Work request: One range is to be output from the listing below, exactly as written: the line with "Click the Mail Merge Reports highlighted link" to the line with "has width=1248, height=730.", both kept.

Records supplied:

- - -

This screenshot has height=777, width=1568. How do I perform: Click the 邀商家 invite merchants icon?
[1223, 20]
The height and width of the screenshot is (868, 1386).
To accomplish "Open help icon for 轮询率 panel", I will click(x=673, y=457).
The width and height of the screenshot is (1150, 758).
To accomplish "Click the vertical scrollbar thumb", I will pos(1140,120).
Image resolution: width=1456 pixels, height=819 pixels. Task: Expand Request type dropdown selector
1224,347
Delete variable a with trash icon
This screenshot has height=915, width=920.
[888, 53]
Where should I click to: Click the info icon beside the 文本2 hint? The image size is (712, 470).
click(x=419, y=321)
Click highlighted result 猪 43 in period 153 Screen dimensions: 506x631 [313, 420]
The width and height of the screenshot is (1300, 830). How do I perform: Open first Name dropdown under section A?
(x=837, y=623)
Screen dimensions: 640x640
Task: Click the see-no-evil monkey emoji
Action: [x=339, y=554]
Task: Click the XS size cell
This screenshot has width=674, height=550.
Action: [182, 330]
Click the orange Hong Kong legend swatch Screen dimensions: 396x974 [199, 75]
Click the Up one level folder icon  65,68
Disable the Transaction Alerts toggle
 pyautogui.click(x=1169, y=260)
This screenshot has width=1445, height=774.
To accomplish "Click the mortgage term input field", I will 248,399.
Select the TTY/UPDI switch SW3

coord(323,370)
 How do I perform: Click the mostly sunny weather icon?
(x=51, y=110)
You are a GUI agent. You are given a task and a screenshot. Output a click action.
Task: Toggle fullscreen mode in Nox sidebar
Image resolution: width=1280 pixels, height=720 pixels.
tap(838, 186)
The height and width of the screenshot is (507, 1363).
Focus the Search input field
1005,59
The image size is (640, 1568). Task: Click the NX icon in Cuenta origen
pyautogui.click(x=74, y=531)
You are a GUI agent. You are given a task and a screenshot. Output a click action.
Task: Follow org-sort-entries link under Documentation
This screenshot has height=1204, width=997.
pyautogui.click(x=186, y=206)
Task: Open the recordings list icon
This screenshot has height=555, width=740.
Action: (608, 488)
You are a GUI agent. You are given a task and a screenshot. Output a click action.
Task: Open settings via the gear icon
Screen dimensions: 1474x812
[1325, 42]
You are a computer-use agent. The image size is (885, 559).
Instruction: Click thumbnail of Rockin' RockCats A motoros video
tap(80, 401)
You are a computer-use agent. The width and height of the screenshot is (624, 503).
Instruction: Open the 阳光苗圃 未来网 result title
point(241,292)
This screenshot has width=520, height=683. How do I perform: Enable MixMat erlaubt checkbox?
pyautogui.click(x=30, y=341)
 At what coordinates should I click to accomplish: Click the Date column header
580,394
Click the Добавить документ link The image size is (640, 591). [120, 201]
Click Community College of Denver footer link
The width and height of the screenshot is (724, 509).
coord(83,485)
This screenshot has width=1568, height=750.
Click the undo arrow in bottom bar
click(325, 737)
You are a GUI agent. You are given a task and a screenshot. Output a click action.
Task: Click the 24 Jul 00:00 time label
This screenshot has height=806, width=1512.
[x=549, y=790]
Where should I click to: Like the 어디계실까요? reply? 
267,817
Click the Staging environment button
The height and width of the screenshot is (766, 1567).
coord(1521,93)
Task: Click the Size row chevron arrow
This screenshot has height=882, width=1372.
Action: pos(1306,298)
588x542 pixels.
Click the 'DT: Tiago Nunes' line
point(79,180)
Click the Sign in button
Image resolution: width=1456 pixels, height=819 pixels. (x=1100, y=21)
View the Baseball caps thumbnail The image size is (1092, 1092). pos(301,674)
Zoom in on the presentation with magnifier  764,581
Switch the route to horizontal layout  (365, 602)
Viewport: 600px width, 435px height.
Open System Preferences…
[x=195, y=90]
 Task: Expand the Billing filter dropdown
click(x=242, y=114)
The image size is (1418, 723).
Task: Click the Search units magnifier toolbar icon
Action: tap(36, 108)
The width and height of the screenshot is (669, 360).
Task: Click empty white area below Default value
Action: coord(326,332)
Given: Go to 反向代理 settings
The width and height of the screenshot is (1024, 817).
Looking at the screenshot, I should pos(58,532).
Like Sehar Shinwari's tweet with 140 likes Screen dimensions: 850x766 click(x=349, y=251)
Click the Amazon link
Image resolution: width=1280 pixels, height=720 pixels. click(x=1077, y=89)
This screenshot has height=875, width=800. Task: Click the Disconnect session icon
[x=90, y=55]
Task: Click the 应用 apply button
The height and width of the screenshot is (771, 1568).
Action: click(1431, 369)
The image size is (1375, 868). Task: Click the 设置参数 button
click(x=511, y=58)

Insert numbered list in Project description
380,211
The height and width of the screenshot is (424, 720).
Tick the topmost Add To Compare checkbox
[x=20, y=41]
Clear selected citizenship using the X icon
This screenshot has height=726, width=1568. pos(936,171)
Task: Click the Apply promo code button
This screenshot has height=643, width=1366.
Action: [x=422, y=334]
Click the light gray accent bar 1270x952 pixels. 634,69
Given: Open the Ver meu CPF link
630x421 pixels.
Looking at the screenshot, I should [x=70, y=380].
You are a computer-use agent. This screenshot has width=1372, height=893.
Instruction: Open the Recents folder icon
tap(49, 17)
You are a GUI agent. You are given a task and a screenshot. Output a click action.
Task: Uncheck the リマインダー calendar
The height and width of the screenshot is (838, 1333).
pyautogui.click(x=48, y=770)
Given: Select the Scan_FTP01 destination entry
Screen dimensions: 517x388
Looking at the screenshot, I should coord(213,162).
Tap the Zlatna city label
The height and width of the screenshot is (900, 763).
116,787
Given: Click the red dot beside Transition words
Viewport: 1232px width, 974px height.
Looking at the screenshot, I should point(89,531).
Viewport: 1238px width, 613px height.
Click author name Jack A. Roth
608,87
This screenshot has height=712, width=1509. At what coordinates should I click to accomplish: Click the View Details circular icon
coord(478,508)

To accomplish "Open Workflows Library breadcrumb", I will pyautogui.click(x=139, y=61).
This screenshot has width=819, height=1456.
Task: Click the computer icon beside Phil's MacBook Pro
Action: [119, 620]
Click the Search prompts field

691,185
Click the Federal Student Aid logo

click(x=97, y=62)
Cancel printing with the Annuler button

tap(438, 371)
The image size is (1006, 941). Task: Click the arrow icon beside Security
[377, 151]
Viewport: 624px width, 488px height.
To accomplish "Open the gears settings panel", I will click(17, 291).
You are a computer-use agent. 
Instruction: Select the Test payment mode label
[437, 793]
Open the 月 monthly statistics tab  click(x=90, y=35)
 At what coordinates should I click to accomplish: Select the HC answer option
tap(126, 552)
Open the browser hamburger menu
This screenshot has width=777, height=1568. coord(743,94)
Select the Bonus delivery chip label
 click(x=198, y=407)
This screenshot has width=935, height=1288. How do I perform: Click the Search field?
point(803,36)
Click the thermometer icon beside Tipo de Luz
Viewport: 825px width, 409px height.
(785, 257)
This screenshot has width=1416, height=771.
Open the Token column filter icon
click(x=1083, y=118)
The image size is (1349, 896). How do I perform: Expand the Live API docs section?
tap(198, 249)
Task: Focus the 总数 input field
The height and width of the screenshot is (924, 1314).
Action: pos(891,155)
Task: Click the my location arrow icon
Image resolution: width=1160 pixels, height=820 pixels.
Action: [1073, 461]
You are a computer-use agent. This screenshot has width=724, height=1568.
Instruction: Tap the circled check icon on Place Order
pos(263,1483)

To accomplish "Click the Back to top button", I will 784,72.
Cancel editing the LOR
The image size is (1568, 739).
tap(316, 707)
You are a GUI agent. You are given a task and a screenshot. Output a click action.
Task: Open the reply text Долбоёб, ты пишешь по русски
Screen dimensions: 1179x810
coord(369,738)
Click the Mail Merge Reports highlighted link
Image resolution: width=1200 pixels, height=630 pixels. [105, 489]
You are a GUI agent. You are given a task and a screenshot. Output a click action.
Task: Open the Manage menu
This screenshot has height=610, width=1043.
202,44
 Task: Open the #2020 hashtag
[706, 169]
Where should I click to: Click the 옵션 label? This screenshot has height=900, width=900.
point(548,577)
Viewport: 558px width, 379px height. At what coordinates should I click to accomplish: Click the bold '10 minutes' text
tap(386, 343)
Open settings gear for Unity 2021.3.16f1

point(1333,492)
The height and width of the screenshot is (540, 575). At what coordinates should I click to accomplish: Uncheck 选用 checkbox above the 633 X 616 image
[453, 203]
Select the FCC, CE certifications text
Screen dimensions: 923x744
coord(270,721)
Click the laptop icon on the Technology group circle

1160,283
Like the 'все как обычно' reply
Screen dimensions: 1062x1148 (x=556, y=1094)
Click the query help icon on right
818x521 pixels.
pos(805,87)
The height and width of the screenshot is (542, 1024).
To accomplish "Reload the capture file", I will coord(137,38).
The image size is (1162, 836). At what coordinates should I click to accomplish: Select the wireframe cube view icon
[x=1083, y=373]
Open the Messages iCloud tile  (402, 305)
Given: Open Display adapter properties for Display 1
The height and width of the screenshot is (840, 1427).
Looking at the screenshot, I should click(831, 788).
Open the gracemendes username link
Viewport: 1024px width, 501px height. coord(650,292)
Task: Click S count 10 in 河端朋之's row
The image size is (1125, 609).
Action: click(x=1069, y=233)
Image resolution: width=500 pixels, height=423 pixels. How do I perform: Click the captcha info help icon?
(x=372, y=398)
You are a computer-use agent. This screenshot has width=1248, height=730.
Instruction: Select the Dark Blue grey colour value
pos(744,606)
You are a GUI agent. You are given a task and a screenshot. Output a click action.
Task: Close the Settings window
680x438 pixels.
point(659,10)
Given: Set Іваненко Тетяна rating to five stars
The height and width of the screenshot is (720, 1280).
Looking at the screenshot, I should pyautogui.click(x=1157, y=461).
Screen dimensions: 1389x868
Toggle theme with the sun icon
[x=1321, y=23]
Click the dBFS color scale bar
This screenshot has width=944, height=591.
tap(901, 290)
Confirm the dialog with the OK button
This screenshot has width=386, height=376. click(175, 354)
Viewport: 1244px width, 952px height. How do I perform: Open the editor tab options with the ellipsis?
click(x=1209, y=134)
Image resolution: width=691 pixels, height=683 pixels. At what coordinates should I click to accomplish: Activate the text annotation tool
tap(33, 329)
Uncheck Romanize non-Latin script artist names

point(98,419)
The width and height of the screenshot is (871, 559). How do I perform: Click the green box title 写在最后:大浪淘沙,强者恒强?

- - -

Exercise solution:
Click the Mail Merge Reports highlighted link
Image resolution: width=1200 pixels, height=630 pixels. [105, 489]
You are a GUI agent. You are given a task and a screenshot. Output a click action.
Task: Open the Manage menu
This screenshot has height=610, width=1043.
202,44
 Task: Open the #2020 hashtag
[706, 169]
Where should I click to: Click the 옵션 label? This screenshot has height=900, width=900.
point(548,577)
Viewport: 558px width, 379px height. At what coordinates should I click to accomplish: Click the bold '10 minutes' text
tap(386, 343)
Open settings gear for Unity 2021.3.16f1

point(1333,492)
The height and width of the screenshot is (540, 575). At what coordinates should I click to accomplish: Uncheck 选用 checkbox above the 633 X 616 image
[453, 203]
Select the FCC, CE certifications text
Screen dimensions: 923x744
coord(270,721)
Click the laptop icon on the Technology group circle

1160,283
Like the 'все как обычно' reply
Screen dimensions: 1062x1148 (x=556, y=1094)
Click the query help icon on right
818x521 pixels.
pos(805,87)
The height and width of the screenshot is (542, 1024).
To accomplish "Reload the capture file", I will coord(137,38).
The image size is (1162, 836). At what coordinates should I click to accomplish: Select the wireframe cube view icon
[x=1083, y=373]
Open the Messages iCloud tile  (402, 305)
Given: Open Display adapter properties for Display 1
The height and width of the screenshot is (840, 1427).
Looking at the screenshot, I should click(831, 788).
Open the gracemendes username link
Viewport: 1024px width, 501px height. coord(650,292)
Task: Click S count 10 in 河端朋之's row
The image size is (1125, 609).
Action: click(x=1069, y=233)
Image resolution: width=500 pixels, height=423 pixels. How do I perform: Click the captcha info help icon?
(x=372, y=398)
You are a computer-use agent. This screenshot has width=1248, height=730.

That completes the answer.